Miriam SUÁREZ
Tres sugerencias formalizadas. Es el balance de la primera semana de información pública a la que ha sido sometido el documento de revisión del Plan General de Ordenación (PGO). Por delante, todavía quedan 36 días hábiles para que los ciudadanos puedan trasladar al Ayuntamiento sus opiniones y propuestas urbanísticas.
Dos técnicos municipales se dedican, desde el pasado lunes, a explicar las dudas generadas por este nuevo procedimiento administrativo. En la Antigua Pescadería municipal incluso se ha habilitado un punto de atención al público específico para las consultas sobre el PGO. Este servicio de asesoramiento viene recibiendo, de media, unas diez personas al día.

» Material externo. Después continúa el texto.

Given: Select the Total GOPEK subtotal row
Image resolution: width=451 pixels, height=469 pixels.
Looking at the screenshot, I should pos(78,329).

El Ayuntamiento cuenta con que los niveles de participación se irán acrecentando a medida que avance el mes. Colectivos profesionales como Asprocon (la asociación de promotores y constructores de Gijón) o el Colegio de Arquitectos comenzarán a partir de la próxima semana a analizar a fondo el documento de prioridades que sustenta la revisión del PGO. Los vecinos de la zona rural tampoco han querido mover ficha en estas fechas todavía festivas.
Con la información pública que ya está en curso, se pone en marcha un procedimiento de revisión que viene forzado por el Tribunal Superior de Justicia de Asturias. Una treintena de sentencias declararon nulo el planeamiento urbanístico de la ciudad por carencias medioambientales y de participación ciudadana. De ahí que haya que repetir su tramitación, aunque el actual Plan de Ordenación se aprobara hace tan sólo cuatro años.
Lo que ahora se somete a debate es el modelo de ciudad que se quiere para el Gijón del futuro. El equipo de gobierno local plantea tres alternativas de crecimiento como punto de partida: uno de 10.700 viviendas, otro de 17.200 y un tercero de 24.200.